The markings are simply conformation that the product has been certified kosher ("K"), was prepared under the supervision of a Rabbi ("u"), or is parve, which is meat- and dairy-free. Snopes also says the rules of these designations are insanely complicated, but as far as there being a massive conspiracy theory behind the labels? Not so much.

GMOs have been weaponized

GMOs are hugely controversial (a controversy we took a look at in this article). Widespread claims include the idea that GMOs are unsafe or carcinogenic, but there's an even weirder one out there. According to Cornell's Alliance for Science, the conspiracy theory started on Mike Adams's pseudo-health site Natural News. Essentially, he claims GMOs are very specifically engineered to be weaponized in a "concerted, organized, and longstanding effort to eliminate African-Americans from the gene pool, and Africans in general."

That's absolutely a direct quote, and in the same piece, he also claims GMOs are being weaponized in the same way vaccines already have been. He gets technical, too, saying that the development of RNAi technology is sort of a sneaky way of controlling the population when, according to Cornell, it's put in place to protect plants from diseases and pests without the need to use pesticides and insecticides. Those are two very, very different things, but that's never stopped conspiracy theorists before.

China is selling fake vegetables

Buzzfeed picked up this one, and it basically says China is selling fake vegetables. The whole conspiracy theory got a major boost when publications in the Philippines started warning people they might be buying fake cabbage from China, and it wasn't long before it spread across social media and the world.

It's actually a case of cultural misunderstanding. The video that started it all does, indeed, show a person making wax food, but he's doing it for a very good reason. For decades, restaurants in Japan have advertised their food not in menu form, but in the form of fake food models. You can see what you're getting before you order it, and not only is that pretty brilliant, some of these pieces are works of art (they're making them in this photo).
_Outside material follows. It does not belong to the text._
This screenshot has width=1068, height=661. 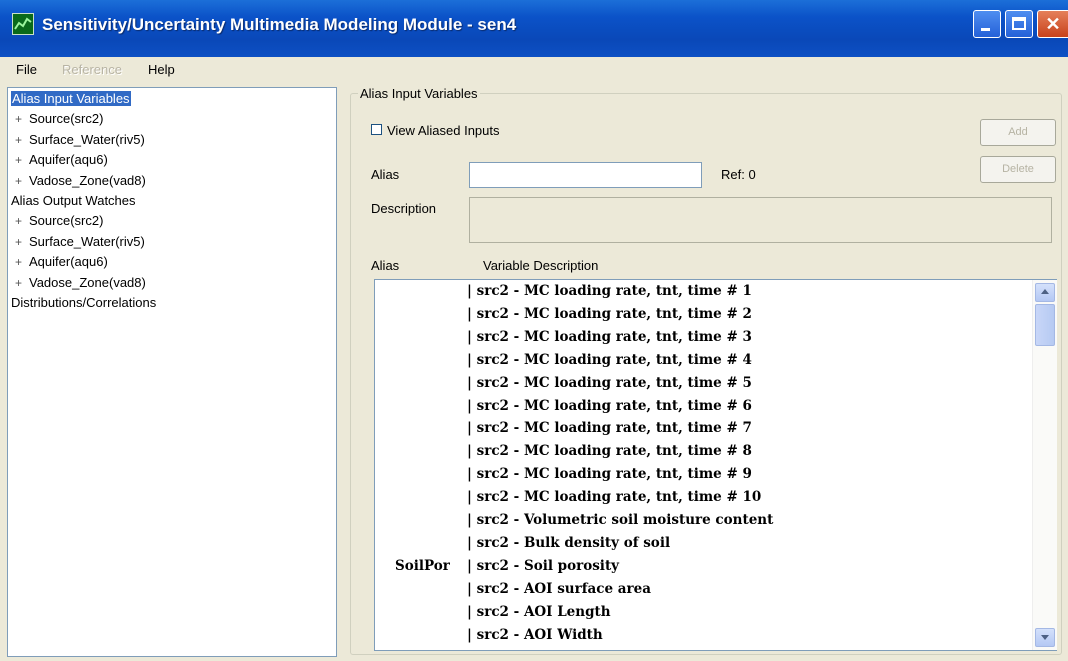 I want to click on ref-label: Ref: 0, so click(x=738, y=174).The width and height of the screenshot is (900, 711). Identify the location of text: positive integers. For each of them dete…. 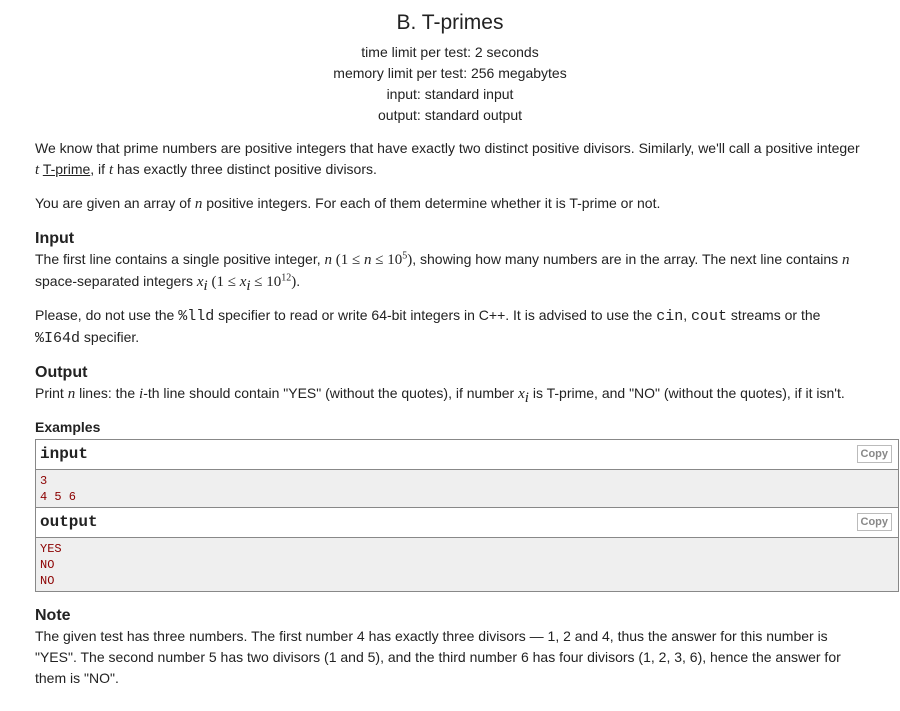
(432, 203).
The conspiracy theory is just what happens when people jump to conclusions.

QZ says it's not just vegetables said to be faked, but seaweed, too. A viral video claiming one company was making plastic seaweed devastated the industry, and adds that among the fake videos are some real ones, meaning that really, no one knows what the heck's going on.

Cadbury Creme Eggs are Illuminati

John Oliver of Last Week Tonight takes on all kinds of issues, and he makes the news entertaining for people who hate to watch the news. In 2016, he dropped a bombshell: Cadbury Eggs were the work of the Illuminati. Describing it as "a terrible candy that tastes like mermaid placenta covered in candle wax," he says the only imaginable reason we look forward to them every year is we're being manipulated.

The theory is incredibly, wonderfully complicated, hitting Freemasonry, Germany, the UK, and Miracle on 34th Street. But the biggest giveaway? Cut a Creme Egg in half, and what does it look like?

"The Illuminati eye!" Case closed.

(Sure, this is John Oliver having fun with both conspiracy theories and Cadbury Creme Eggs, but it's no weirder than any of these other theories. And, just in case the Illuminati are monitoring this, Cadbury Creme Eggs are delicious, and anyone who says otherwise is a heathen.)